El médico Jorge Garnica Sánchez, director del hospital del pueblo, no olvida ese día. “El padrecito estaba clavado bocabajo al piso con ocho lanzas y tenía como ochenta orificios. La hermanita era pequeña, una lanza le atravesaba la espalda y tenía el corazón afuera. Estaba lanceada por todos lados. Era espantoso”.
Al misionero José Miguel Goldarás le tocó ponerle el pie al cuerpo de Inés y sacarle una a una las lanzas. Lo mismo hizo con el cadáver de monseñor. Luego, los metieron en bolsas y se los llevaron.
“Una indígena tagaeri, que capturaron después los huaoranis, contó que los jóvenes de la tribu recibieron a monseñor e Inés, los invitaron a comer, pero cuando los mayores llegaron de cazar ordenaron matarlos, pues los petroleros le habían matado días antes a Taga, su líder, en un río y pensaron que eran de ellos”, recuerda la hermana Cecilia.
El funeral
Los cuerpos de monseñor y la hermana Inés fueron velados dos días en la catedral de Francisco de Orellana, a donde llegaron en avión las hermanas Cecilia y Fabiola, y en canoa un grupo de huaoranis que querían despedirlos.
El 24 de julio fue el sepelio. Les dieron una vuelta a la manzana. El ataúd de Inés lo cargó un grupo de prostitutas del pueblo, a las que ella les enseñaba a leer y a rezar el rosario. Luego los sepultaron a los pies del segundo escalón del altar, en medio de cantos indígenas.
La hermana Cecilia regresó a Colombia con tres de las lanzas que atravesaron a Inés, que tuvo que guardar en la bodega del avión, y con un trozo de su enagua ensangrentada. Llevaba también su testamento, en el que pedía que le dieran una parte del dinero que tenía a dos hermanas, otra parte a los pobres y otra a un lanchero al que le debía un viaje, mandato que cumplió al pie de la letra.

◆ ◆ ◆ ◆ ◆

• **Tareas por realizar**
1. Enumera todas las personas que el relato sobre monseñor y la hermana Inés menciona con nombre propio.
2. Responde con datos del relato sobre monseñor y la hermana Inés:
(a) ¿Con cuántas lanzas estaba clavado al piso el padrecito, según el médico?
(b) ¿Qué día fue el sepelio?
(c) ¿Cuántas de las lanzas que atravesaron a Inés llevó la hermana Cecilia a Colombia?
3. Escribe la continuación del relato sobre monseñor y la hermana Inés a partir de su última oración.

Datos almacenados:
◆ ◆ ◆ ◆ ◆

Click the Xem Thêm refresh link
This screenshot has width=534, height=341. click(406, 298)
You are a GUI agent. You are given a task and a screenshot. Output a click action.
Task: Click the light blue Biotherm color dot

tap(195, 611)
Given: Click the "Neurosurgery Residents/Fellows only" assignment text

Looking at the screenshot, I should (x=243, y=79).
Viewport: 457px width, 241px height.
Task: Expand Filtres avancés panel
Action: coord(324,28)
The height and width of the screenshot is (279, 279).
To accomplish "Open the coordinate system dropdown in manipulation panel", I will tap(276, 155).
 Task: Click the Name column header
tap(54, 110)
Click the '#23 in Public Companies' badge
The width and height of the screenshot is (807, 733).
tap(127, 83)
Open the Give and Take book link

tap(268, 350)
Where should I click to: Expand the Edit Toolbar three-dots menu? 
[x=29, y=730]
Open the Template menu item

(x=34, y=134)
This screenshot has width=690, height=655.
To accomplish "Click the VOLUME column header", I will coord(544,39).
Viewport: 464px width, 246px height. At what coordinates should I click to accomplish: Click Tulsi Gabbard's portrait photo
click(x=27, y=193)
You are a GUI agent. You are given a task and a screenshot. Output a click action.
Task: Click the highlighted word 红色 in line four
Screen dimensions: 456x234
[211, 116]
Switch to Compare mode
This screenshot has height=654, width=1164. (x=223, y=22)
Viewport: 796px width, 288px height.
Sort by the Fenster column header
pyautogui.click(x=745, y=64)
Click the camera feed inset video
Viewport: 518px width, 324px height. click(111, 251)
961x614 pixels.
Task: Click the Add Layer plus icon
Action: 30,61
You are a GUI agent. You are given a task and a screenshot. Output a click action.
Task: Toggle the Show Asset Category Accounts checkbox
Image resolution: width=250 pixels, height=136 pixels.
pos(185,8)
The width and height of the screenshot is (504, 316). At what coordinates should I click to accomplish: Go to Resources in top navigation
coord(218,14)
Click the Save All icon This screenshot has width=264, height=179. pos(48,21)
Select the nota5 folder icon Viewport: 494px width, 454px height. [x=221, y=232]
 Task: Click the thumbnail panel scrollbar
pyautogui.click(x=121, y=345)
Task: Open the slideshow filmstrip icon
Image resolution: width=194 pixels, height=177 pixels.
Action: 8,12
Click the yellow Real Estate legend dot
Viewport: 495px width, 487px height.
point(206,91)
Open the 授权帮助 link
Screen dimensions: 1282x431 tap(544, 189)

◆ ◆ ◆ ◆ ◆

• **Respuestas por tarea**
1. Jorge Garnica Sánchez, José Miguel Goldarás, Inés, Taga, Cecilia y Fabiola.

2.
(a) Con ocho lanzas.
(b) El 24 de julio.
(c) Tres.

3.
Los favores recibidos
Desde entonces, todos los 21 de cada mes se ha rezado sin falta una oración por su memoria en la casa de la misión y cada 21 de julio hay una gran conmemoración en esta selva. En este tiempo, su tumba se convirtió en sitio de peregrinación y su nombre lo lleva un colegio y una parroquia de la zona. Tiene una estampa, una oración y un libro de 369 páginas sobre su vida, que escribió Germán Castro Caycedo. Está en el largo proceso de convertirse en santa, como mártir de la Iglesia, y ya se habla de sus milagros.
Su hermana Cecilia vive en una casa de la comunidad en el barrio Quinta Paredes, en Bogotá, donde en una pequeña capilla reposa una de las tres lanzas que trajo. Las otras dos están en casas de la comunidad en Medellín y Roma.
La religiosa dice que así digan que Inés es una mártir que está en el cielo, su muerte todavía es un dolor muy grande para ella. “Sobre todo verla como la vimos, despedazada”. Comenta que le contaron en España que los huaoranis vengaron su muerte, le cortaron la cabeza a un jefe de los tagaeris y les dijeron a los misioneros que si la querían.
“Monseñor e Inés solo querían protegerlos de las petroleras que querían exterminarlos”, dice.
Mientras repasa las fotos de Inés, comenta que ya se ha manifestado en Colombia. Cuenta que en Medellín a una señora le iban a amputar una pierna porque le había dado gangrena y que ella se acordó de Inés y se le encomendó. “Cuando el médico fue a revisarla dijo que ya estaba sana y no se la cortaron”.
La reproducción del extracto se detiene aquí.